A Russian Soyuz rocket launched three new crewmembers on an express trip to the international space station May 28, kicking off a months-long stay in orbit.

NASA astronaut Reid Wiseman, European Space Agency astronaut Alexander Gerst of Germany and cosmonaut Maxim Suraev soared into orbit from the Baikonur Cosmodrome in Kazakhstan at 3:57 p.m. EDT atop their Russian Soyuz spacecraft and docked four minutes early at 9:44 p.m EDT.

“All systems reported as nominal, going as expected,” a NASA spokesman said during the live broadcast. After the crew made it safely to orbit, he described the lift-off as a “flawless launch.”

Wiseman and Gerst are both heading to space for the first time, while veteran cosmonaut Suraev has been to the space station before during a mission in 2009 and 2010. The launch kicked off the crew’s five-and-a-half-month stay on the space station.

Russia’s Soyuz spacecraft have been flying crewmembers on same-day trips to the space station since 2013. The trips would take two days before express trips began.
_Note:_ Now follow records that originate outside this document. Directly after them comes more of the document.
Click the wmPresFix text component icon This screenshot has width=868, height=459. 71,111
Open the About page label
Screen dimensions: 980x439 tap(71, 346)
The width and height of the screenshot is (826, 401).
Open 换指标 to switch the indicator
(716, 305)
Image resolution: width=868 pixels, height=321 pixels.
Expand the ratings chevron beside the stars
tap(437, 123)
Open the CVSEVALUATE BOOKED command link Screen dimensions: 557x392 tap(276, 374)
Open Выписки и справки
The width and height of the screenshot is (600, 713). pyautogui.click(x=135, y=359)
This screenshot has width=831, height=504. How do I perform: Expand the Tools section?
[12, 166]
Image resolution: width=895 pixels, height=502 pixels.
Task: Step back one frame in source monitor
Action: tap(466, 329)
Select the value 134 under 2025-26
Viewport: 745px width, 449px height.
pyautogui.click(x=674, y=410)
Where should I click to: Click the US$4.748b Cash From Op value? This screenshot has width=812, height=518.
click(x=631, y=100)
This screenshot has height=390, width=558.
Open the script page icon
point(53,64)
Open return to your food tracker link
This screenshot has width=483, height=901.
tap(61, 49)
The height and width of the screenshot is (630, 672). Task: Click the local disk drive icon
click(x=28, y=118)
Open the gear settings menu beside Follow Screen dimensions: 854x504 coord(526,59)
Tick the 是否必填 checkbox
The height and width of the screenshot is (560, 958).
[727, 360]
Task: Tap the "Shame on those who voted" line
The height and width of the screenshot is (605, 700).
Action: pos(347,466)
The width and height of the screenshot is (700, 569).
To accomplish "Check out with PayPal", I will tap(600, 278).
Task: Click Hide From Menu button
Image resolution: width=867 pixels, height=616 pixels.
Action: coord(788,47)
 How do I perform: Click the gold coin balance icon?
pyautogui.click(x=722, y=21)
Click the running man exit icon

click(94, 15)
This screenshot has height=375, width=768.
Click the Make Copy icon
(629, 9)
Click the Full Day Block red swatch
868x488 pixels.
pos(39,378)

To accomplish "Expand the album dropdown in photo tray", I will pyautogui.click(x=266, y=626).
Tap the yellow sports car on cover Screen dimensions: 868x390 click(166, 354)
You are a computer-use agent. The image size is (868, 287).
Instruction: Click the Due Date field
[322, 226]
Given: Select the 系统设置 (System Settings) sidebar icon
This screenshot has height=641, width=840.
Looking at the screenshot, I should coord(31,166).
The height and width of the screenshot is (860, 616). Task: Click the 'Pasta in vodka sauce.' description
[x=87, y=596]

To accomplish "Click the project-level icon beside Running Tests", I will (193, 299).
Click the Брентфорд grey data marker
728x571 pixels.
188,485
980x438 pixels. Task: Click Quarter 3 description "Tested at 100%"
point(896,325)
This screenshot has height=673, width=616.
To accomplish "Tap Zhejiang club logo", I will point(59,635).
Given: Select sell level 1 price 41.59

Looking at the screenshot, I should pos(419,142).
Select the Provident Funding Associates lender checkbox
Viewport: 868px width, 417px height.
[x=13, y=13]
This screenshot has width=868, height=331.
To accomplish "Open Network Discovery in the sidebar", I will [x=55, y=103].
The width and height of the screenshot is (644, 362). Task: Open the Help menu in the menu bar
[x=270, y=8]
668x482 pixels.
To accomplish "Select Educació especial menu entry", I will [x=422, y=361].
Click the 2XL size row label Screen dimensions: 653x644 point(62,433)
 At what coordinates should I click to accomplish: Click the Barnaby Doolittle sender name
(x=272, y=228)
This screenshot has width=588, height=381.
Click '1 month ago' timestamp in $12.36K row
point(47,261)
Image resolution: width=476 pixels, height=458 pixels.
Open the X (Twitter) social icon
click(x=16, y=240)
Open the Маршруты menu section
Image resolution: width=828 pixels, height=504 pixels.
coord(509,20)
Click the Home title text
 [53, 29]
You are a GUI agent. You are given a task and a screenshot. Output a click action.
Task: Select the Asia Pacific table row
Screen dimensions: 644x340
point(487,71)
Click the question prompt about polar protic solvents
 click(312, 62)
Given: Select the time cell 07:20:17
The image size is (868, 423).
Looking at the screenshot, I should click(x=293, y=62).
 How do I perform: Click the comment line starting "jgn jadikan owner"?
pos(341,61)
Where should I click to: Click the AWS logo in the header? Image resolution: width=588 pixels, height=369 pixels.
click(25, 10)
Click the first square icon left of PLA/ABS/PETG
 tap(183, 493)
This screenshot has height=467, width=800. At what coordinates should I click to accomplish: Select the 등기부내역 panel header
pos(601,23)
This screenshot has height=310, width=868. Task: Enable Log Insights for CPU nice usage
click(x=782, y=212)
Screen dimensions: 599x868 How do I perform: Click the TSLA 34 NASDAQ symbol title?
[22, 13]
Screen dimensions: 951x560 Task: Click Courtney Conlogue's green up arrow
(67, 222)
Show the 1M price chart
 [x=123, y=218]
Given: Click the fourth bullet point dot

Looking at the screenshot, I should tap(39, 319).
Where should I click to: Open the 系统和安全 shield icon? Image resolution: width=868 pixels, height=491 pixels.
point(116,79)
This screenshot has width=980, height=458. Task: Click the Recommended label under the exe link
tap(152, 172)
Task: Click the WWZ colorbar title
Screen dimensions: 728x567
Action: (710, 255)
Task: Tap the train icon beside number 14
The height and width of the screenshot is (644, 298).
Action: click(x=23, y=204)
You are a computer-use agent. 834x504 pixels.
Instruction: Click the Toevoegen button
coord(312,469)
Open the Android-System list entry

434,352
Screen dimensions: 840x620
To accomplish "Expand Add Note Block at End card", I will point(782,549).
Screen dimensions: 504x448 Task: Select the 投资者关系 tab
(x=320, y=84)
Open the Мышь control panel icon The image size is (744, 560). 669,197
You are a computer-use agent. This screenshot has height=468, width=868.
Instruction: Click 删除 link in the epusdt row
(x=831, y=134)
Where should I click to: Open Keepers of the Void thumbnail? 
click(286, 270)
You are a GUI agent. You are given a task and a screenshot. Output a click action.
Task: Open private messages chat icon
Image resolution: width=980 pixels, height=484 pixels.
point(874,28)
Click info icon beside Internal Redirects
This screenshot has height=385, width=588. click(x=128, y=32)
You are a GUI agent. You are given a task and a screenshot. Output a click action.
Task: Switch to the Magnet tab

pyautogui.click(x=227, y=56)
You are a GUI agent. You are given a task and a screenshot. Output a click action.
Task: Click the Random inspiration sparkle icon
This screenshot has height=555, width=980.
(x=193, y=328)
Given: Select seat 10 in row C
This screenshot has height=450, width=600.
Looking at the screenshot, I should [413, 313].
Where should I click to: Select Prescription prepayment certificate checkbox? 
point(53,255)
Unmanned cargo ships have been flying these quick trips since 2012.

The three new crewmembers will join NASA’s Steve Swanson and cosmonauts Alexander Skvortsov and Oleg Artemyev on the orbiting outpost as part of the Expedition 40 crew. Once Swanson, Skvortsov and Artemyev depart the station in September, Wiseman, Gerst and Suraev will be part of the Expedition 41 crew.